_WHAT YOU NEED TO DO_
Retype, word for word, the line holding "Given: Proceed with the Next button" and every line below it to the end of the listing. Leave out the pictures.

_AVAILABLE RECORDS_
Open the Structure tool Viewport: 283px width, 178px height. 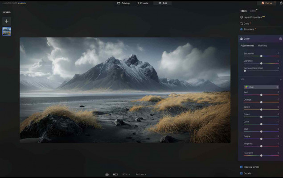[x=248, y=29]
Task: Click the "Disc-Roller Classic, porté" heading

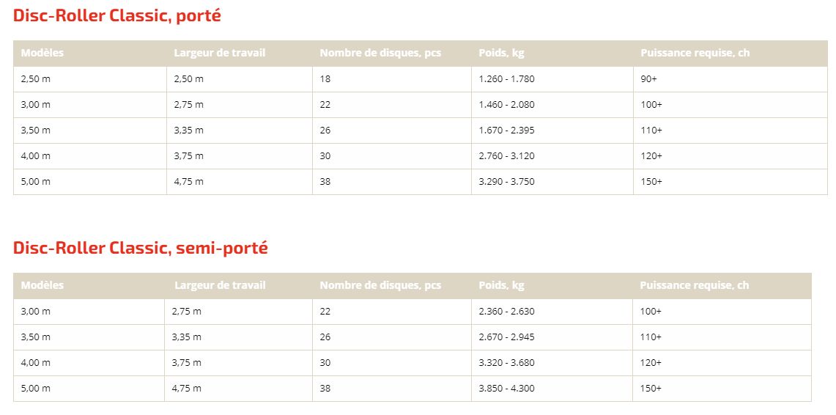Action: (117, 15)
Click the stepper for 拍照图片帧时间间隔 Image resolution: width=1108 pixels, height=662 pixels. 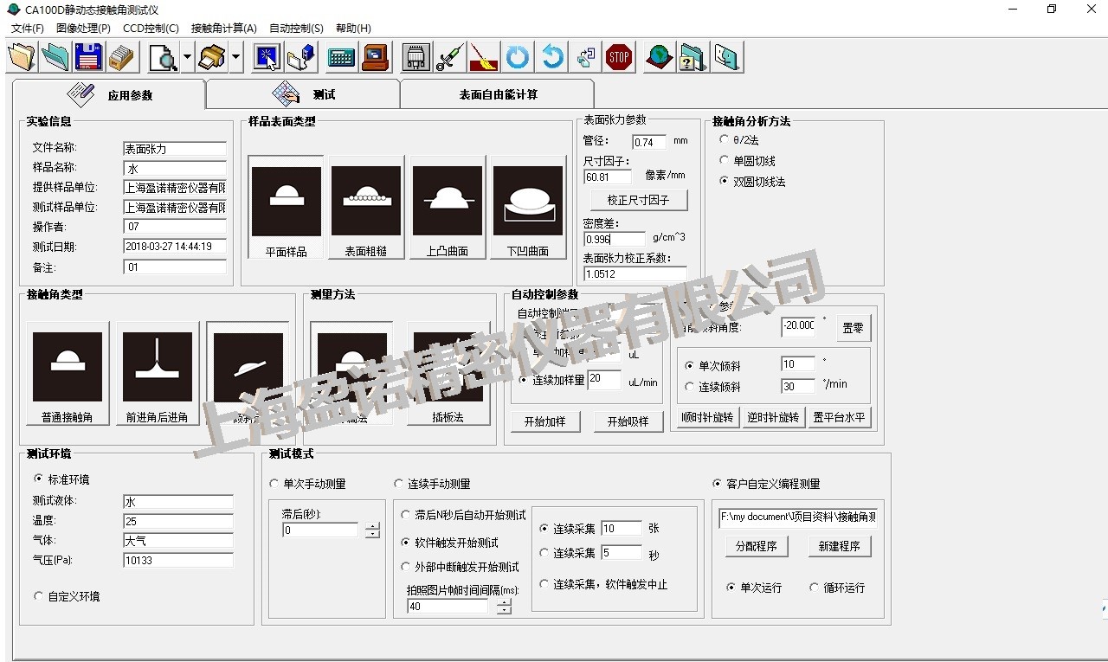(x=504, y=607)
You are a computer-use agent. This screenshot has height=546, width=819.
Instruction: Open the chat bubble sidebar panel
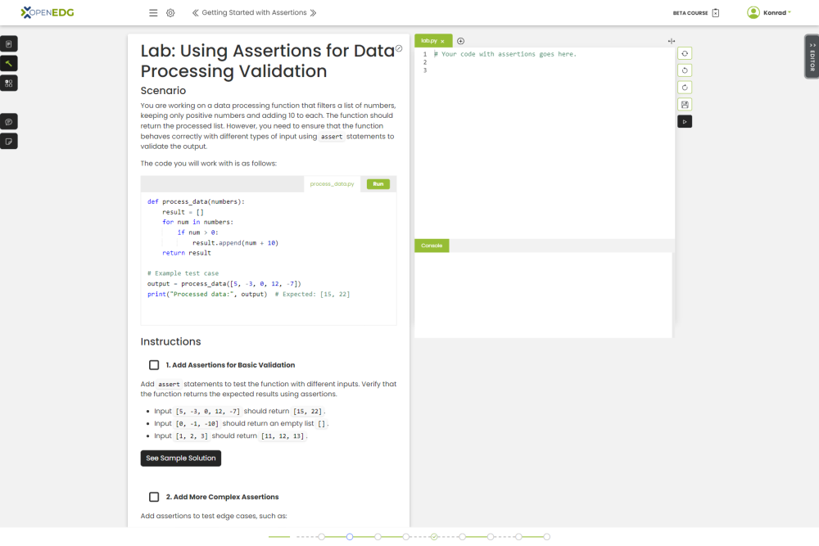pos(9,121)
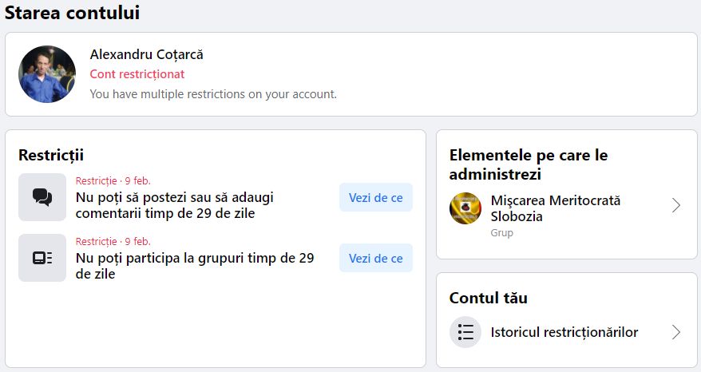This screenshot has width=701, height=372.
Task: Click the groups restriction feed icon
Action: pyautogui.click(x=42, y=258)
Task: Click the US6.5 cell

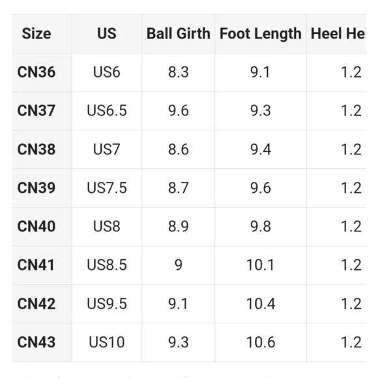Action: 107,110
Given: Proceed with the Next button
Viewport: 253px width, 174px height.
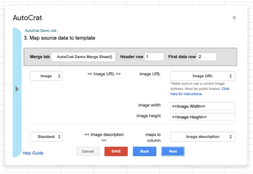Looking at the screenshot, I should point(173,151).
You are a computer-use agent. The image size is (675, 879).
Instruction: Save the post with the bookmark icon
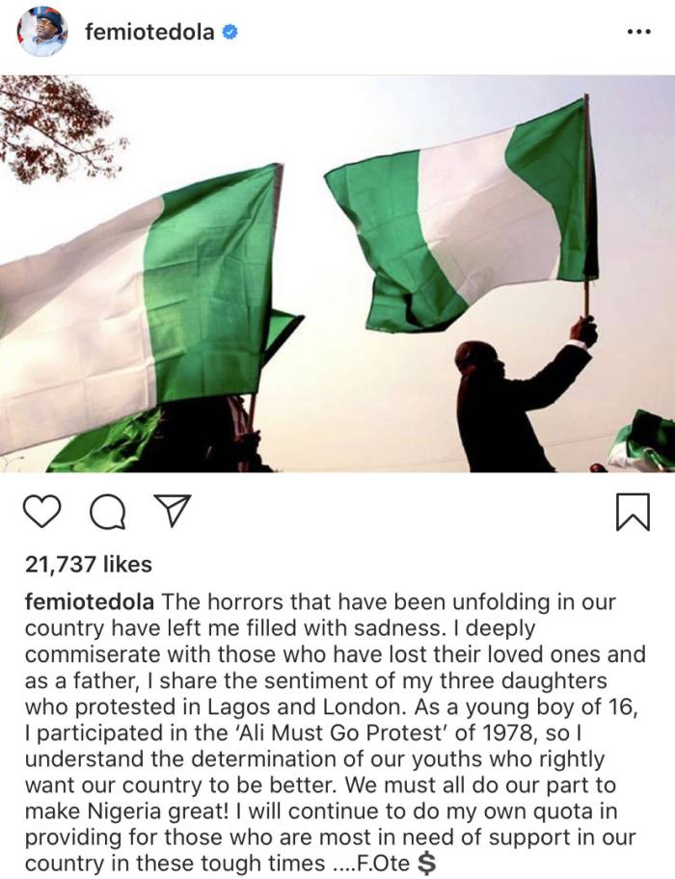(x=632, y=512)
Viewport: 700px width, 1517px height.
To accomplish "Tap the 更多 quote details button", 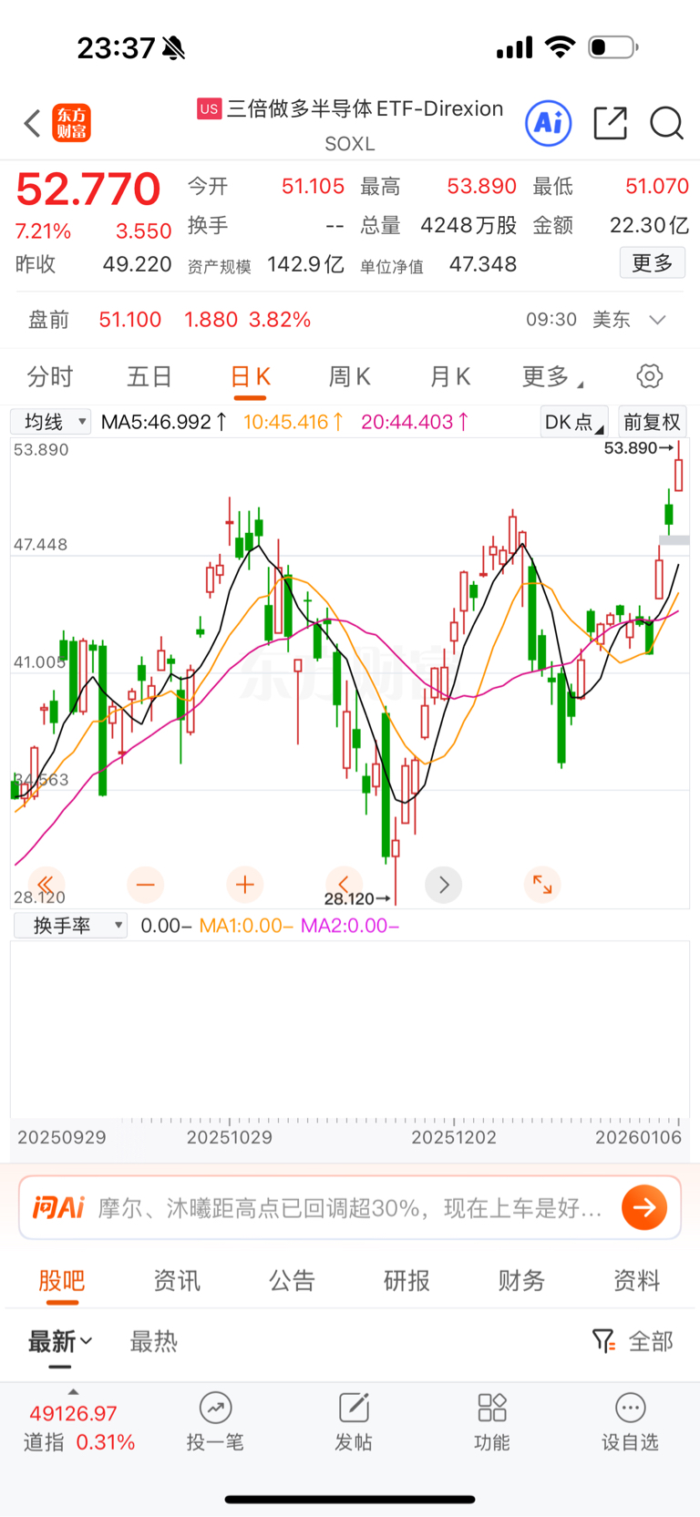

_RESULT_
Given: Proceed with the Next button
Viewport: 253px width, 174px height.
Looking at the screenshot, I should point(173,151).
You are a computer-use agent. The image size is (675, 879).
Instruction: Save the post with the bookmark icon
(x=632, y=512)
Viewport: 700px width, 1517px height.
To accomplish "Tap the 更多 quote details button", 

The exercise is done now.